*** Begin section ***

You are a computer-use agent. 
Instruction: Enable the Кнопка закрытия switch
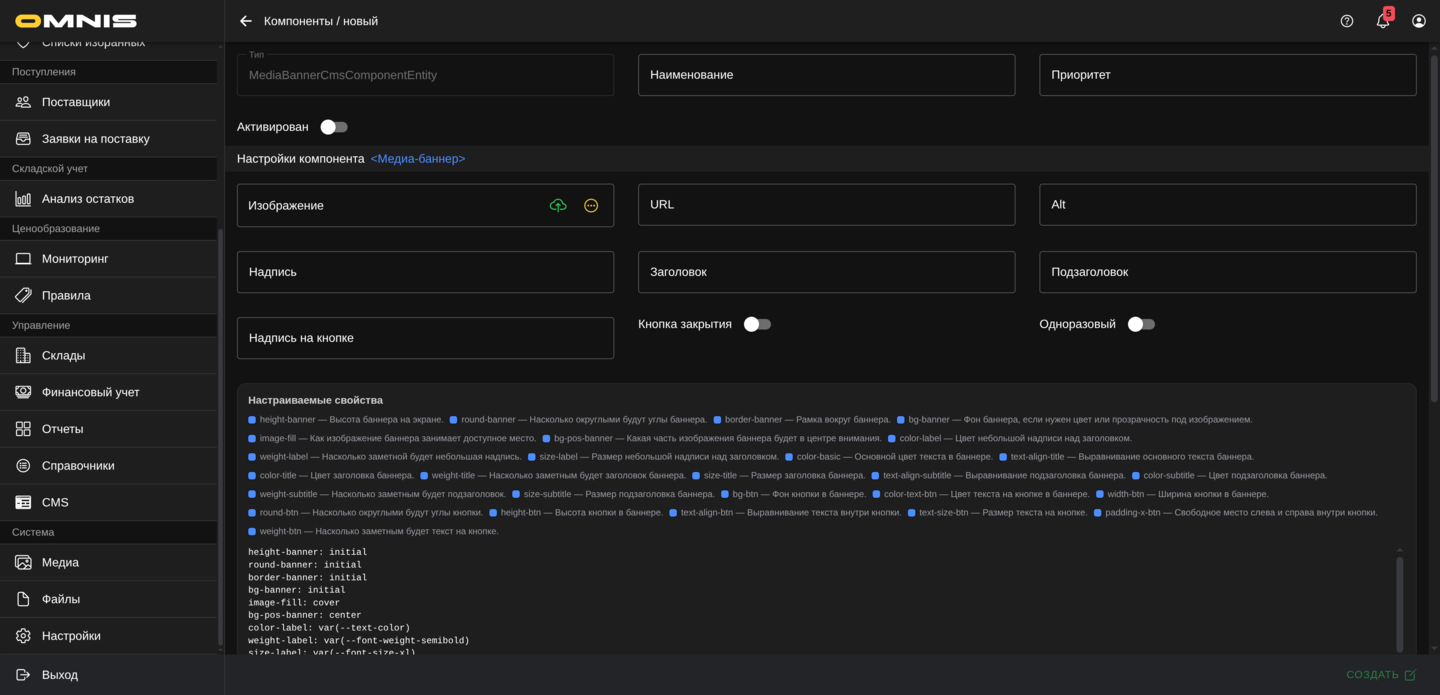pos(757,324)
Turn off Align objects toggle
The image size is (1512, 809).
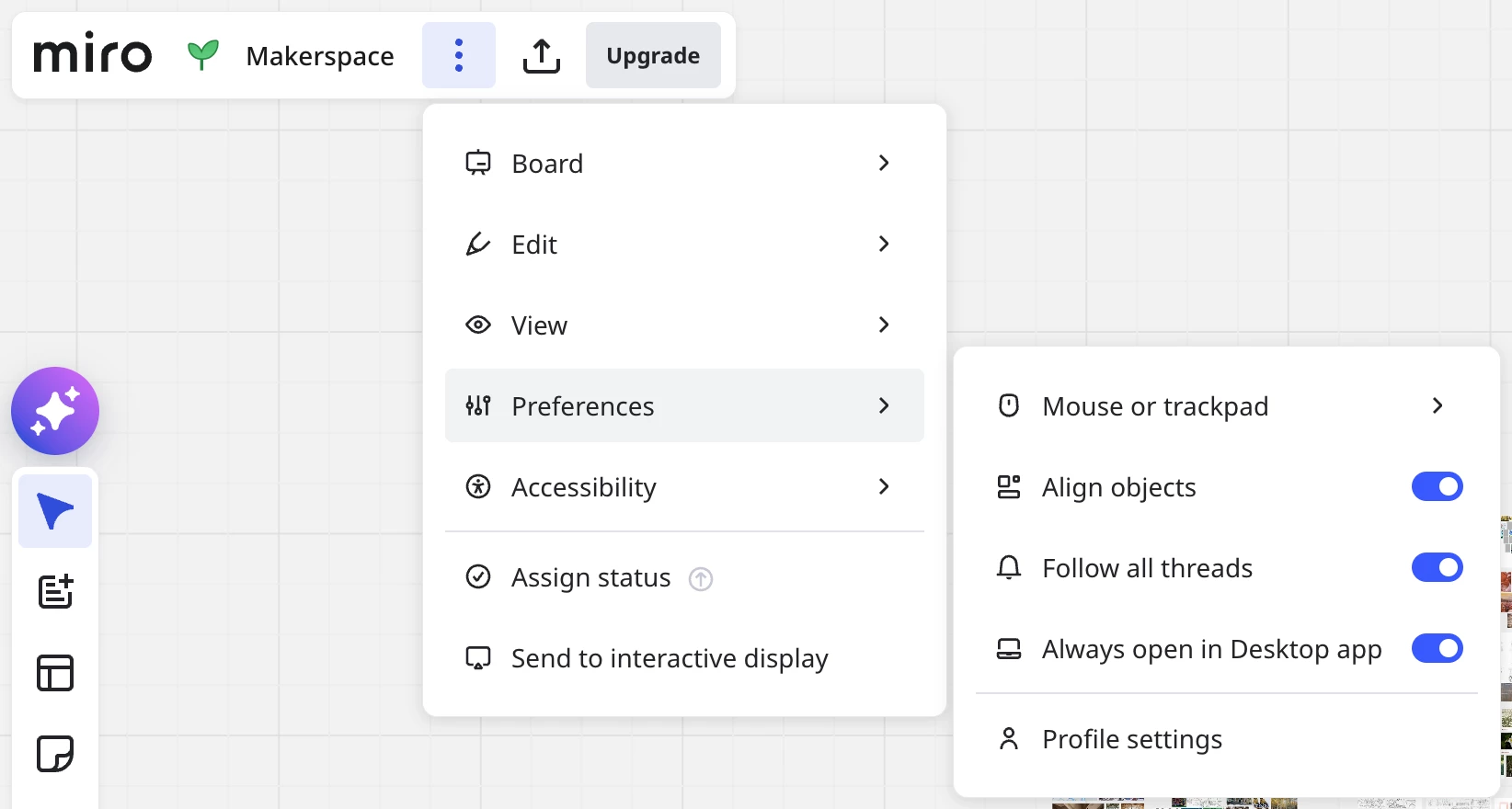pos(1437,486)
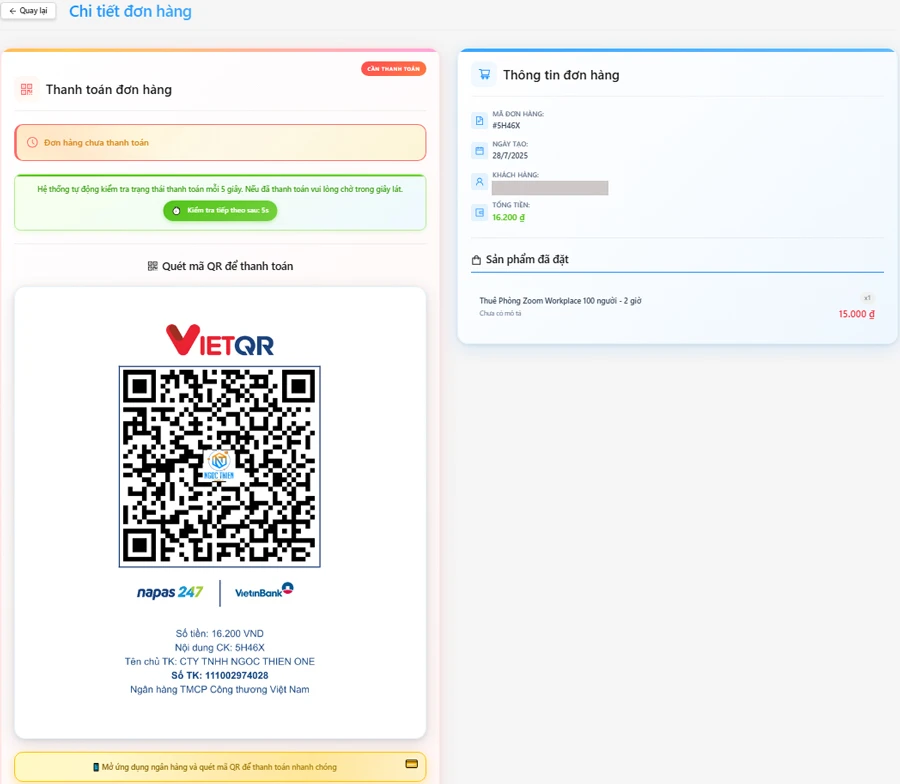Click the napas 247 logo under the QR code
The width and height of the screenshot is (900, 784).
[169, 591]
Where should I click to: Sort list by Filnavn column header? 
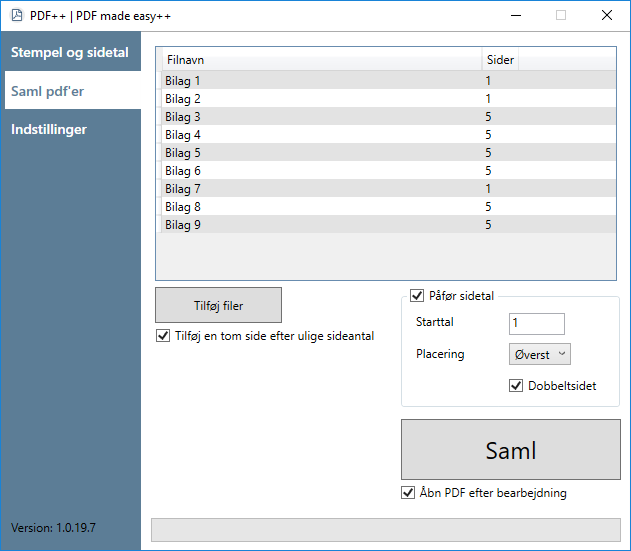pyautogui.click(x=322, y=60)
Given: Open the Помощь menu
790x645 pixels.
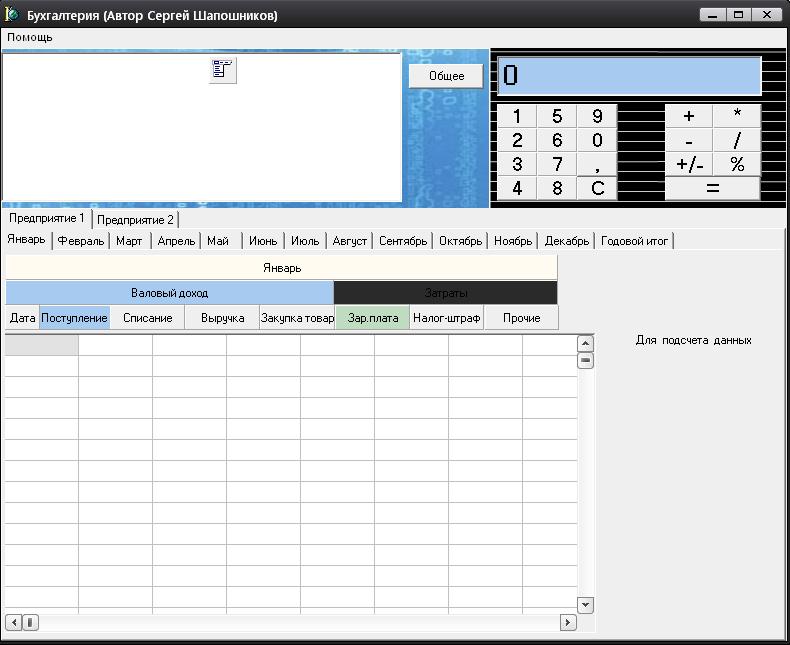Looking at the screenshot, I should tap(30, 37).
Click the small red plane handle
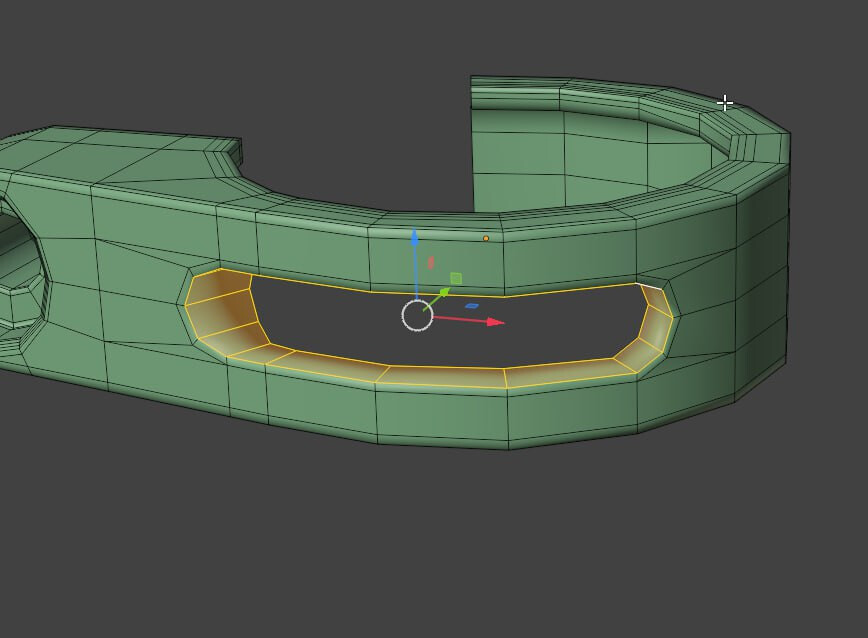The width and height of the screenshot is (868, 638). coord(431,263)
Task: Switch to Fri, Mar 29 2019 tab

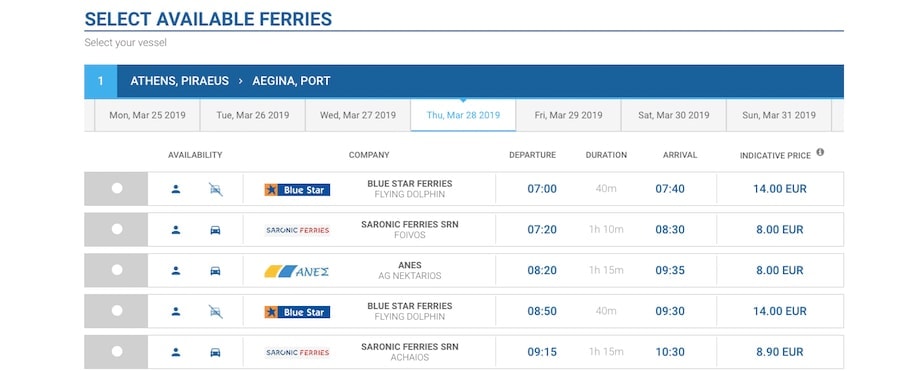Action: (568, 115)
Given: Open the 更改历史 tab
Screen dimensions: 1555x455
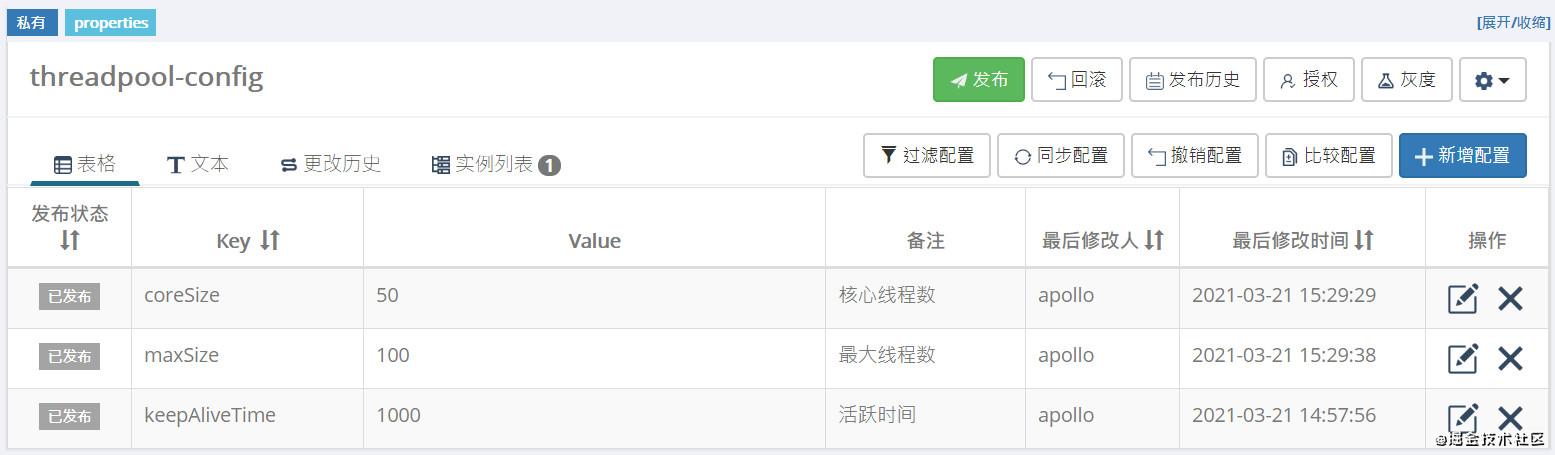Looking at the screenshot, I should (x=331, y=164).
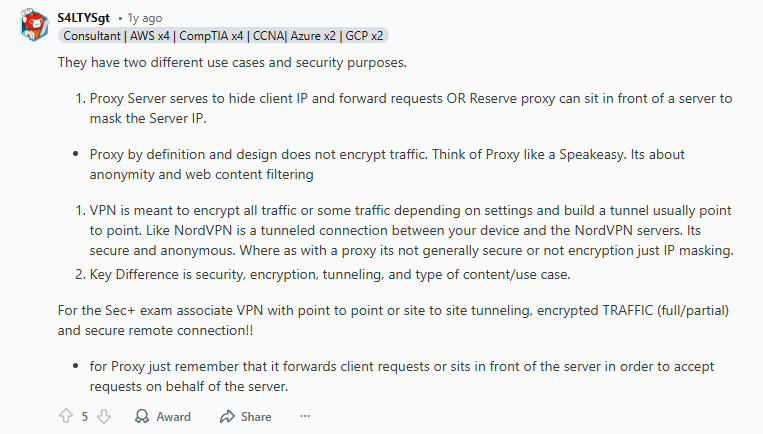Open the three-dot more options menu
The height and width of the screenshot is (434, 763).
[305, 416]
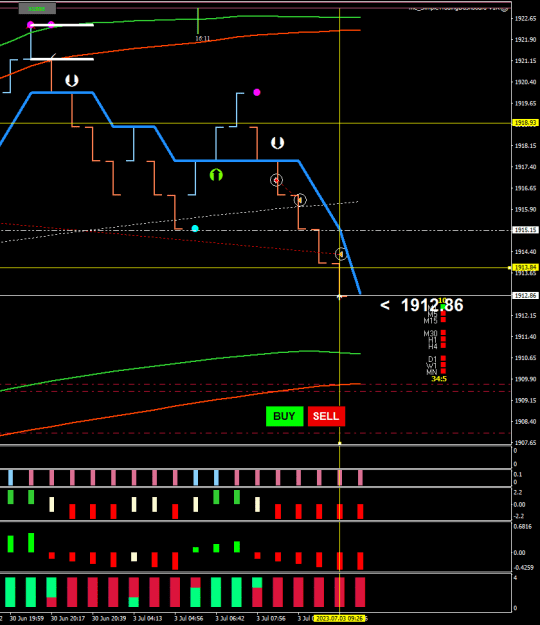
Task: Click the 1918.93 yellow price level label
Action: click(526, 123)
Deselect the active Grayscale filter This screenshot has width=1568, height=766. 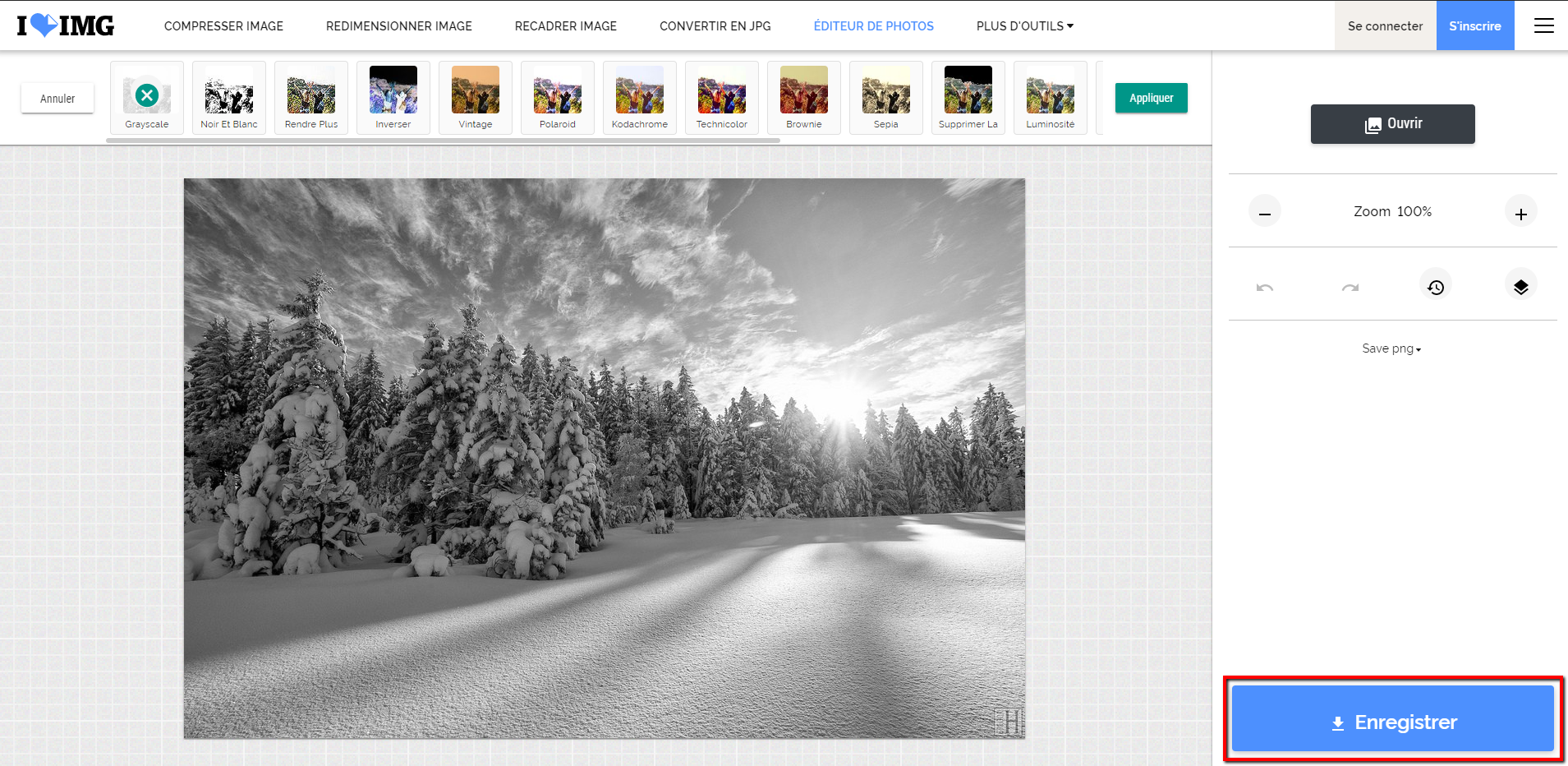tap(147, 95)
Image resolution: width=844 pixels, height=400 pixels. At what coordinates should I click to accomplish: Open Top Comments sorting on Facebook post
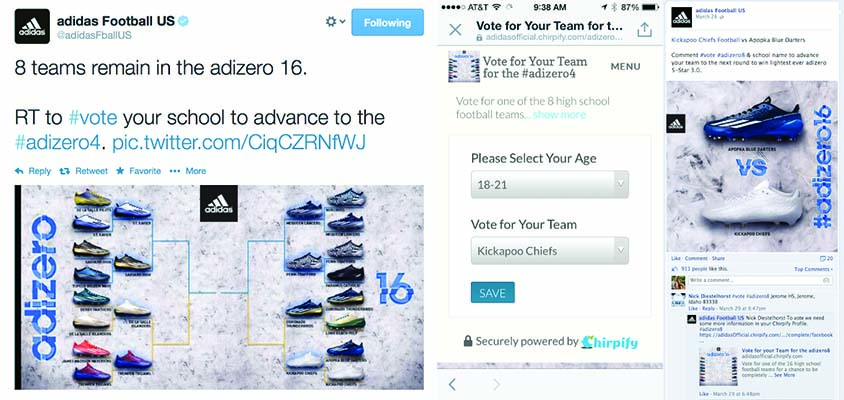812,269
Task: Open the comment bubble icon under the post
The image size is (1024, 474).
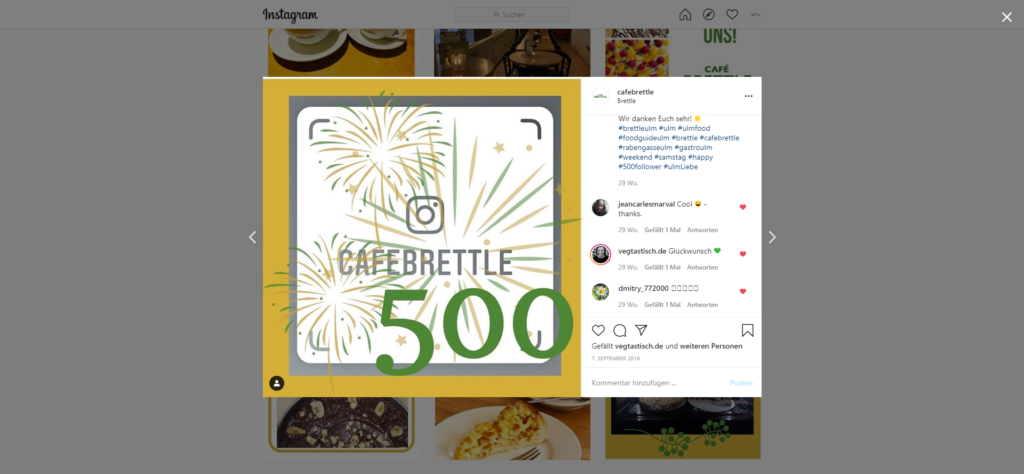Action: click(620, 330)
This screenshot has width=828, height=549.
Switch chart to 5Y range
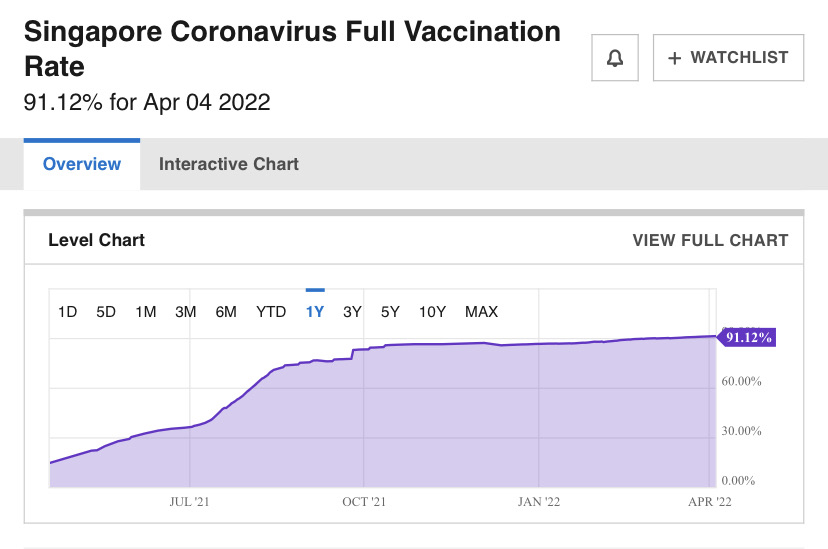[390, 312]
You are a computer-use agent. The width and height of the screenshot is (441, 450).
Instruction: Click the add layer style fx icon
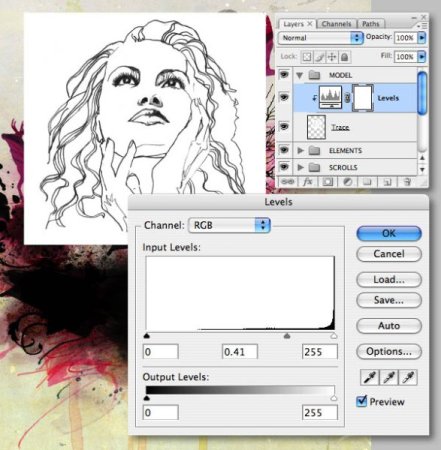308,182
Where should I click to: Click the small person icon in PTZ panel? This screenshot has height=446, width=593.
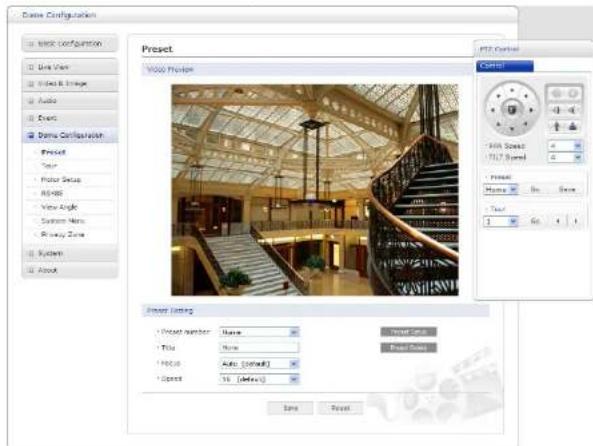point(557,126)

*** End section ***

Exercise description: For the material, state how many lines include the string "computer"; the answer is that number alone.

Answer to the exercise: 2